Des chercheurs de l’Université de Zurich démontrent que les chimpanzés acquièrent des connaissances et que leurs comportements se complexifient grâce aux rencontres entre individus de groupes différents.
Les migrations sont-elles synonymes de gains de connaissances ? Pour les chimpanzés, oui. C’est en tout cas ce que semblent avoir conclu trois médecins de l’Université de Zurich en Suisse dans une étude publiée jeudi 21 novembre dans la revue Science. Dirigé par la doctorante en écologie évolutive humaine Cassandra Gunasekaram, l’article fait le lien entre la complexité culturelle de certains chimpanzés et les migrations, rappelant qu’elle entend par culture « un ensemble de comportements socialement appris ». Pour documenter ces comportements, le chercheur s’appuie principalement sur la transmission et l’évolution entre groupes de chimpanzés de la pratique du rassemblement.

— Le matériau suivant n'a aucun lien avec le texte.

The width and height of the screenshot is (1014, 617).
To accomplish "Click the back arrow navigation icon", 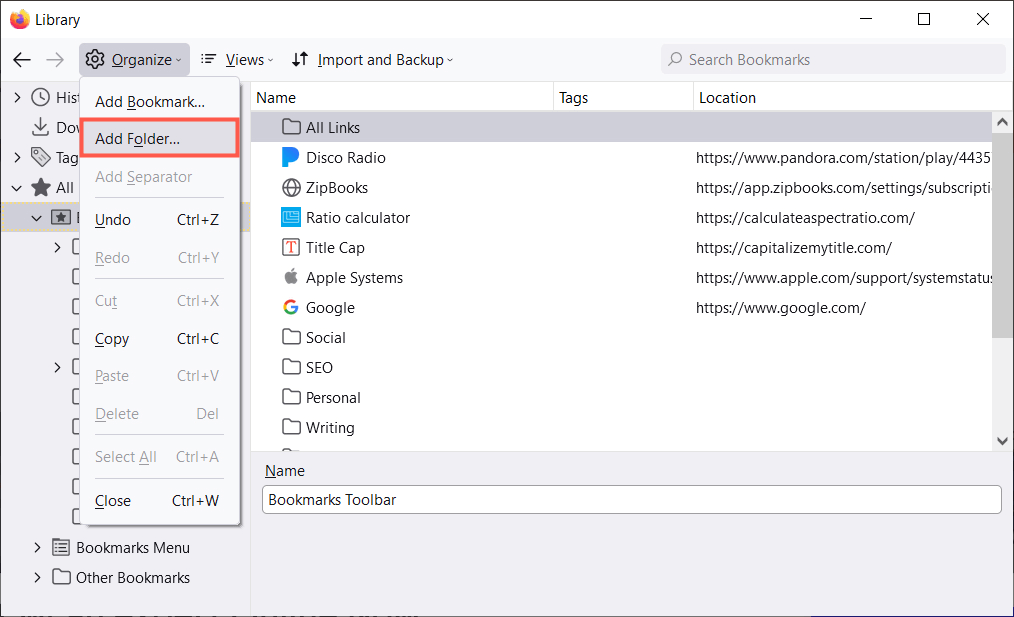I will 22,60.
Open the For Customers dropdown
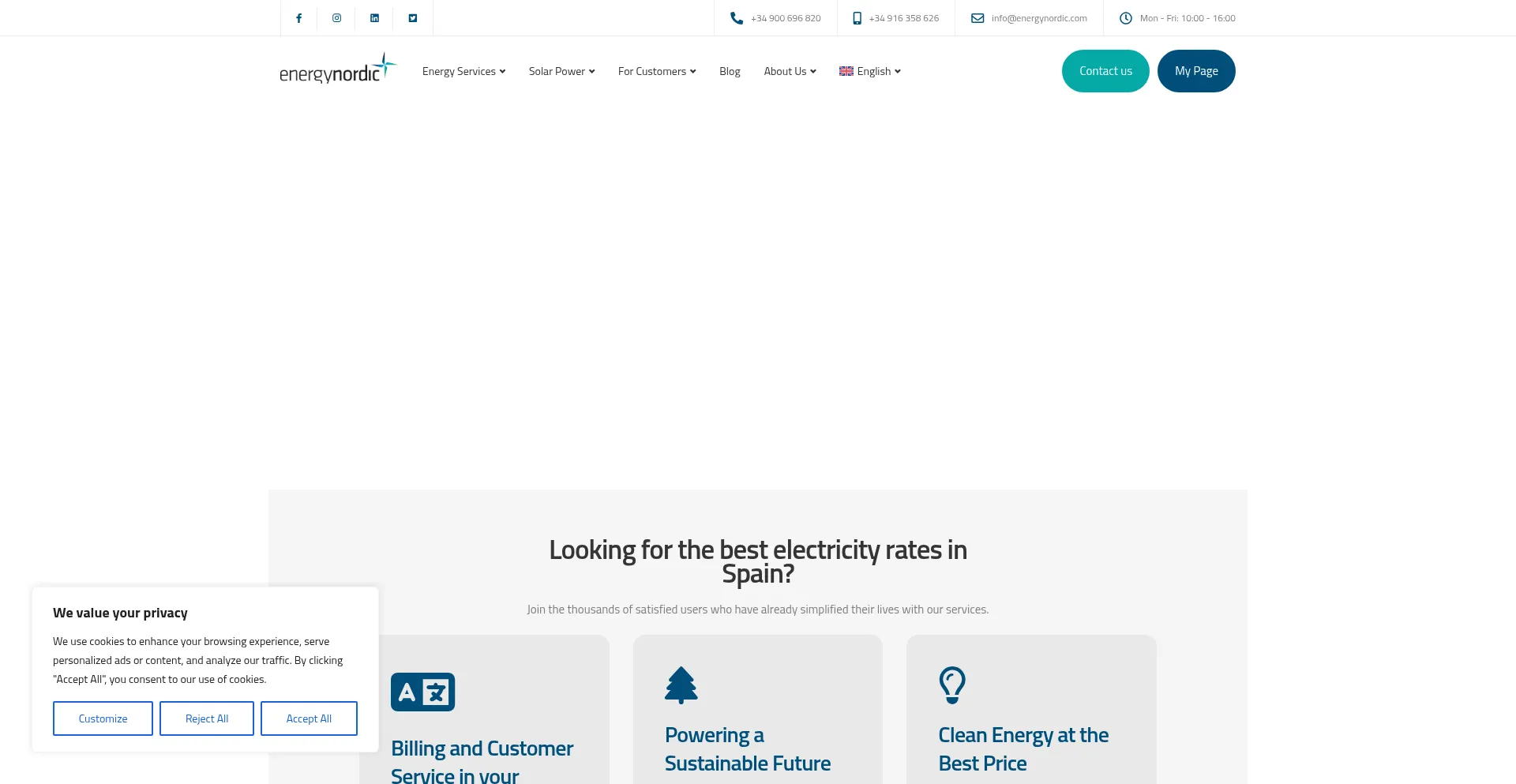The height and width of the screenshot is (784, 1516). click(657, 71)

Cassandra Gunasekaram a combiné des données génétiques récentes sur la migration des chimpanzés avec les archives du Programme panafricain de culture des chimpanzés. Elle a étudié la transmission de 15 pratiques de rassemblement différentes parmi 35 populations des 4 sous-espèces de chimpanzés. Résultat ? Les méthodes de collecte les plus complexes – notamment l’utilisation d’outils sophistiqués, tels que des marteaux – étaient plus étroitement liées aux récents marqueurs génétiques de la migration des chimpanzés, “ce qui suggère que ces comportements proviennent probablement d’une transmission culturelle entre groupes”, analyse l’article. A l’inverse, les comportements impliquant des outils simples ou l’absence d’outils sont faiblement associés aux marqueurs génétiques de migration récente. Ces pratiques pourraient donc potentiellement avoir émergé dans les régions de manière indépendante au cours de l’évolution.
Les liens entre les chimpanzés et les humains se resserrent
Dans la famille des hominidés, le chimpanzé est considéré comme l’espèce de singe la plus proche de l’homme. Mais contrairement au chimpanzé, dont l’observation des populations constate une connectivité limitée entre elles, l’être humain s’est distingué tout au long de son évolution par le caractère cumulatif et complexe de sa culture. Aujourd’hui, l’étude de Cassandra Gunasekaram, “Je suis impatient de tester si le processus de diffusion culturelle chez les chimpanzés était comparable à celui des humains”, déclare que « connectivité entre les groupes » semble jouer un rôle dans « accumulation culturelle » les chimpanzés. Et ce même si leur culture est considérée comme plus simple et moins complexe que celle des êtres humains. Il y a 6 millions d’années, l’ancêtre commun des chimpanzés et des humains avait probablement la capacité d’accumuler des connaissances, mais cette dynamique a peut-être été limitée par de faibles niveaux de migration entre les groupes, comme ce fut le cas pour les chimpanzés.
L’homme, devenu de plus en plus social et mobile au cours de son évolution, a pu développer pleinement cette capacité. “Cette étude fournit la preuve que les chimpanzés peuvent également avoir ce qu’on appelle une culture cumulative naissante, à un rythme beaucoup plus lent que chez les humains.” dit Gunasekaram à Libération. L’étude, selon le chercheur, pourrait être “l’un des premiers à montrer l’importance des connexions et des contacts entre groupes pour l’évolution d’une culture complexe chez les chimpanzés.”